USA-BERNANKE - Federal Reserve Chairman Ben Bernanke and several other top U.S. regulators were on Capitol HIll, updating lawmakers on reforms being made in wake of the recent financial crisis.

Bernanke says the Fed is working to meet deadlines required in the Dodd-Frank Act, the name give to last year's landmark overhaul of the financial system.


"A major thrust of the Dodd-Frank Act is addressing the too-big-to-fail problem and mitigating the threat to financial stability posed by systemically important financial firms. As required by the act, the Federal Reserve is developing more stringent prudential standards for large banking organizations and non-bank financial firms designated by the FSOC."

Bernanke goes on to say: the recommendations by the FSOC, or Financial Stability Oversight Council, include annual stress tests and the adoption of so-called living wills, basically a blueprint to unwind a troubled financial institution in the event of another crisis.
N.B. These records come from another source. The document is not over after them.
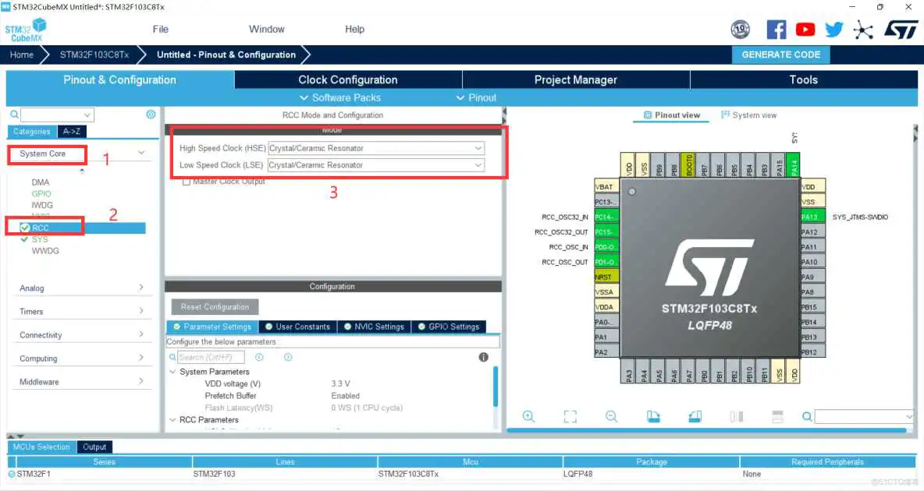Open the NVIC Settings tab
This screenshot has height=491, width=924.
pos(374,327)
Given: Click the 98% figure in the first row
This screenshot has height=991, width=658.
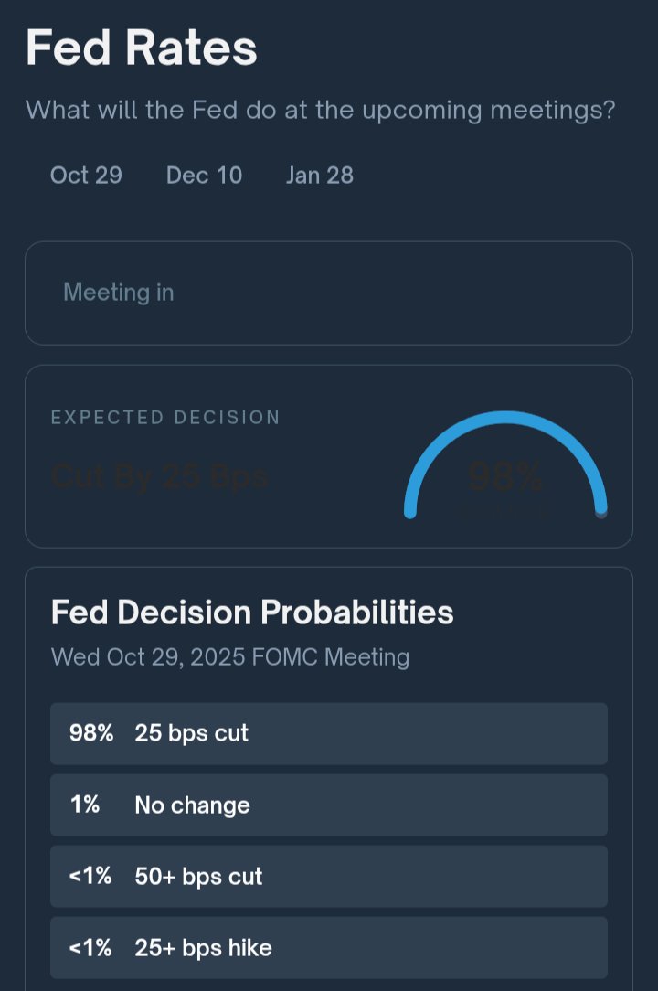Looking at the screenshot, I should coord(91,733).
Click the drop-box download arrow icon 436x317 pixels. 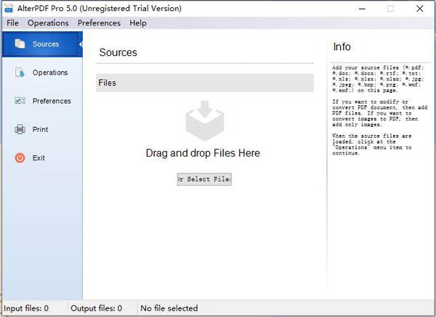pyautogui.click(x=204, y=120)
"To meet the January 2012 implementation deadline for these enhanced standards, we anticipate putting out a package of proposed rules for comment this summer. Our goal is to produce a well integrated set of rules that meaningfully reduces the probability of failure of our largest most complex financial firms and that minimizes the losses to the financial system and the economy if such a firm should fail."

The Fed is also working with international regulators to close loopholes that could allow multi-national firms to put the global financial system at risk.